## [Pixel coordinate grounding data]
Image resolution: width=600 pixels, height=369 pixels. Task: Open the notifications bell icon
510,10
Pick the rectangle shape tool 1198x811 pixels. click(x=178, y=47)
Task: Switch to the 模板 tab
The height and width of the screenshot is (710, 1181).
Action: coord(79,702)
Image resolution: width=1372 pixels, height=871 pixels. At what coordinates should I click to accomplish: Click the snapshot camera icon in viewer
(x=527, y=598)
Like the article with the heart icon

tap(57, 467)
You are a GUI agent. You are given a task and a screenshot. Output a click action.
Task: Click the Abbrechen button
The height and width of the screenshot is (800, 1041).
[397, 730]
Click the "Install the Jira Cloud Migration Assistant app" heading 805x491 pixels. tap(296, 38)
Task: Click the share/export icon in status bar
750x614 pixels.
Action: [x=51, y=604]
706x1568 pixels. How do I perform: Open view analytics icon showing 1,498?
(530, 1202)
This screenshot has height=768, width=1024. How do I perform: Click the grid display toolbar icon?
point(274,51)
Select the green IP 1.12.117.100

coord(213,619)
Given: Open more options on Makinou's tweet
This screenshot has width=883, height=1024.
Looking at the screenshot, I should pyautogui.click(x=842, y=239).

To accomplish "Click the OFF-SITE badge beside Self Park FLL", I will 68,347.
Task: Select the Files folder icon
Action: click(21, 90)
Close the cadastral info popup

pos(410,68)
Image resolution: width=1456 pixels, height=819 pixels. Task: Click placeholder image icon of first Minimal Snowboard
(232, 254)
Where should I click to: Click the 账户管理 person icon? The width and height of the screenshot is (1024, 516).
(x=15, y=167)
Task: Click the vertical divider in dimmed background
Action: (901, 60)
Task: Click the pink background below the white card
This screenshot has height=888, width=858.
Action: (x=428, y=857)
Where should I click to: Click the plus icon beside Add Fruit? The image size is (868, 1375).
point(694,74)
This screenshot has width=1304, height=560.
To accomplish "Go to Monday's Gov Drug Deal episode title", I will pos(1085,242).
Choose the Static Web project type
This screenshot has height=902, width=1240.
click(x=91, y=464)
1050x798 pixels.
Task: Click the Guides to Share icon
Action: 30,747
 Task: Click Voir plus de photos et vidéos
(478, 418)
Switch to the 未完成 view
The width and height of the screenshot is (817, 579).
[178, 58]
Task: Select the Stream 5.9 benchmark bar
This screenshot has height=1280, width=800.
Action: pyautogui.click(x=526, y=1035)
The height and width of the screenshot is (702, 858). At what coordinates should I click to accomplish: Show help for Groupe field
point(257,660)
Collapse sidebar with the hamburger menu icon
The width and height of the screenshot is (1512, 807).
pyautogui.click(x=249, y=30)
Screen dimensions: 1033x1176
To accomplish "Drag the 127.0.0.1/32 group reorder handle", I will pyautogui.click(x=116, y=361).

## [Aim of the exercise]
Where a line contains "Task: Click the pink", begin there and output each line through the end of the data above, exactly; give no other lines.

## [Your solution]
Task: Click the pink background below the white card
This screenshot has height=888, width=858.
Action: (x=428, y=857)
Where should I click to: Click the plus icon beside Add Fruit? The image size is (868, 1375).
point(694,74)
This screenshot has width=1304, height=560.
To accomplish "Go to Monday's Gov Drug Deal episode title", I will pos(1085,242).
Choose the Static Web project type
This screenshot has height=902, width=1240.
click(x=91, y=464)
1050x798 pixels.
Task: Click the Guides to Share icon
Action: 30,747
 Task: Click Voir plus de photos et vidéos
(478, 418)
Switch to the 未完成 view
The width and height of the screenshot is (817, 579).
[178, 58]
Task: Select the Stream 5.9 benchmark bar
This screenshot has height=1280, width=800.
Action: pyautogui.click(x=526, y=1035)
The height and width of the screenshot is (702, 858). At what coordinates should I click to accomplish: Show help for Groupe field
point(257,660)
Collapse sidebar with the hamburger menu icon
The width and height of the screenshot is (1512, 807).
pyautogui.click(x=249, y=30)
Screen dimensions: 1033x1176
To accomplish "Drag the 127.0.0.1/32 group reorder handle", I will pyautogui.click(x=116, y=361).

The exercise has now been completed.